[Stored items from a collection]
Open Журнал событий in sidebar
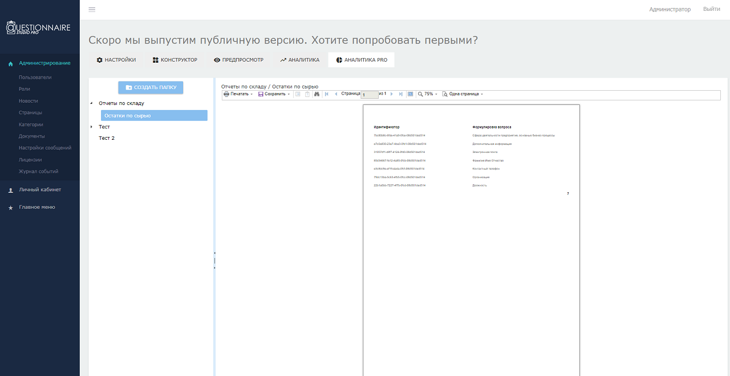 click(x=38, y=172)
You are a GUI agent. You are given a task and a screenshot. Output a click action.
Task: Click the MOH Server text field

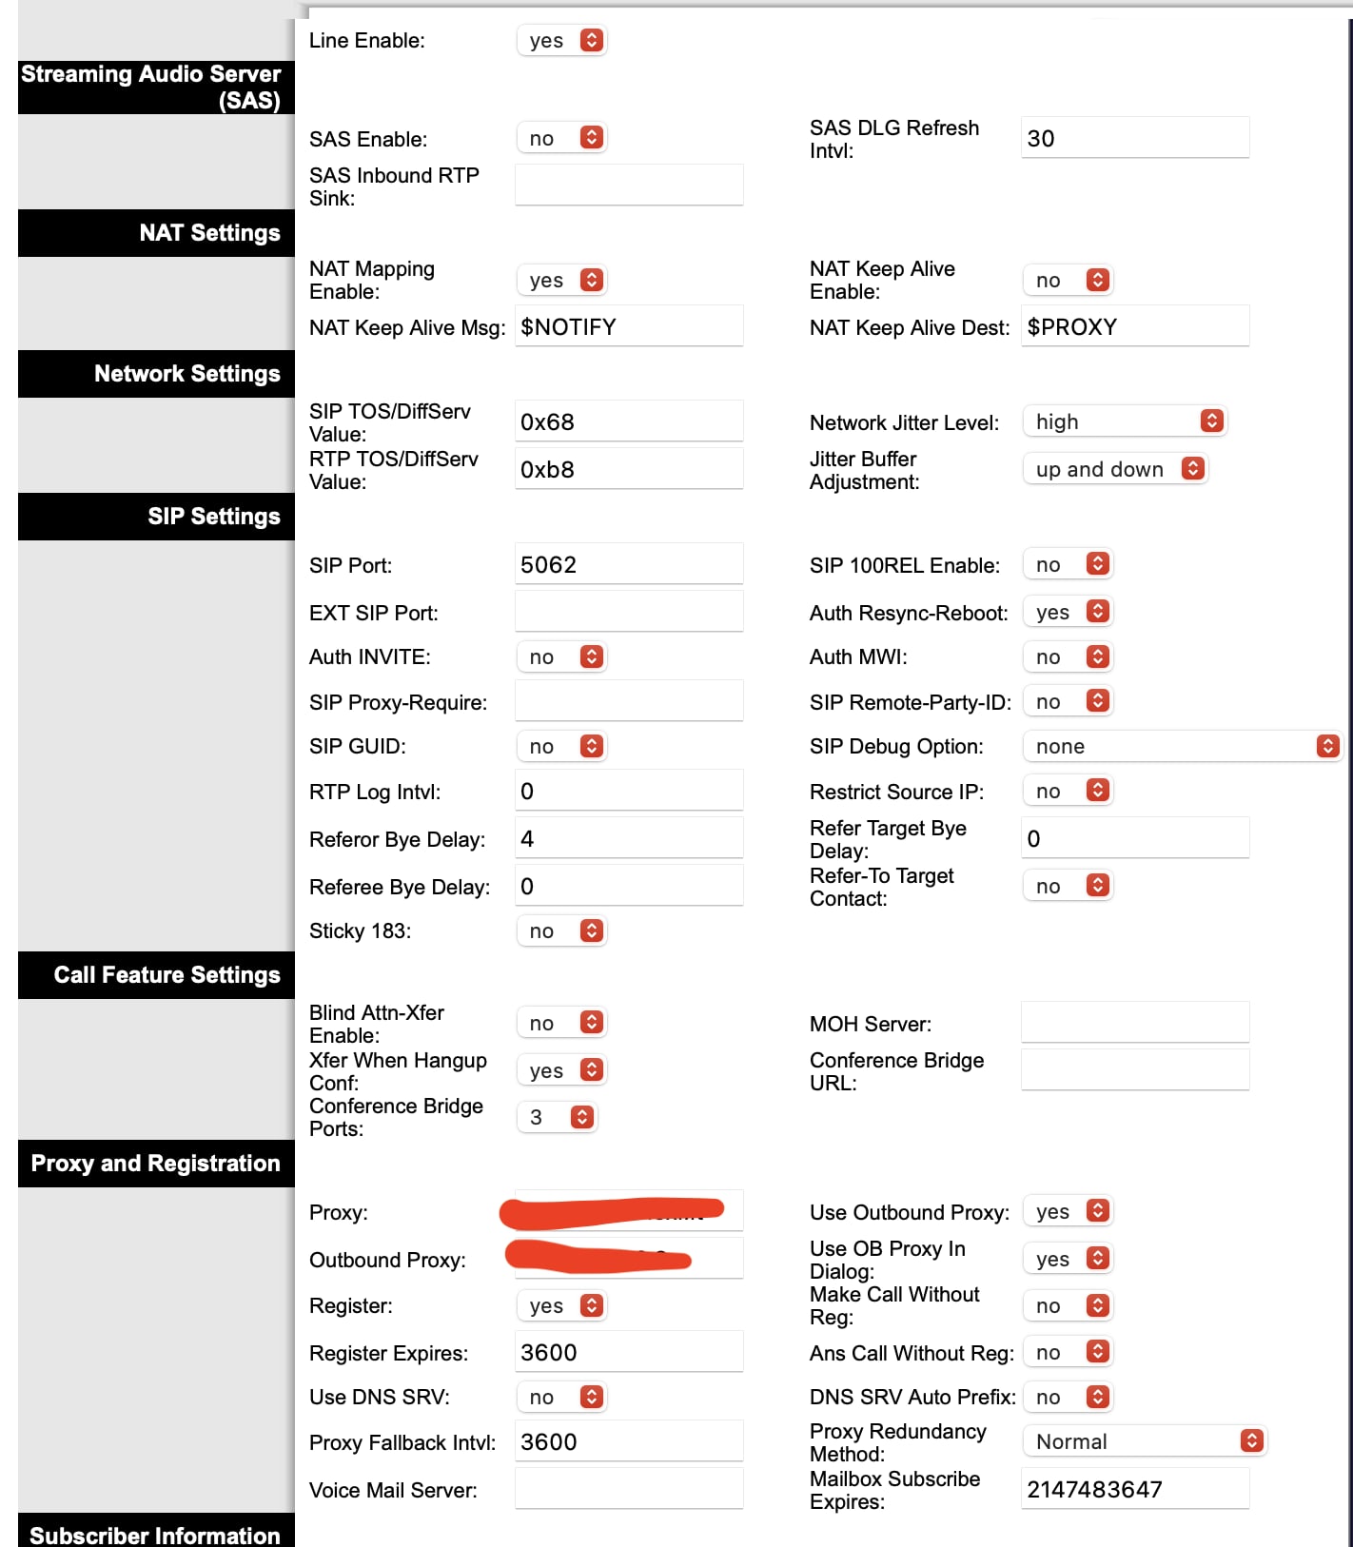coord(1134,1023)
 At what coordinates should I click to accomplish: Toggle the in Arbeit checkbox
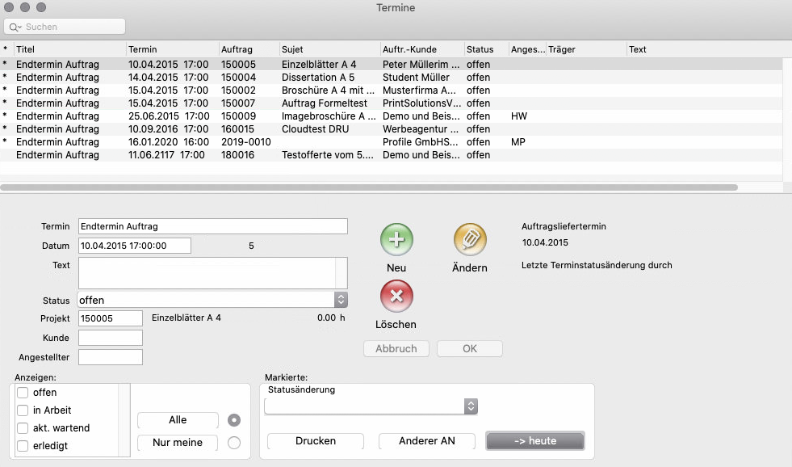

- _Do this_
Scale every coordinate in the listing's answers by 2.5, rounding to whole numbers with halves going up. Write out all the lines of the listing again, requests included, and leave out the pictures.

- _Task solution_
Open Журнал событий in sidebar
 click(x=95, y=430)
You are a GUI agent. You are given a task and a screenshot. Output a click action.
Task: Click the MOH Server text field

coord(2835,2558)
 At what coordinates should I click to accomplish: Toggle the in Arbeit checkbox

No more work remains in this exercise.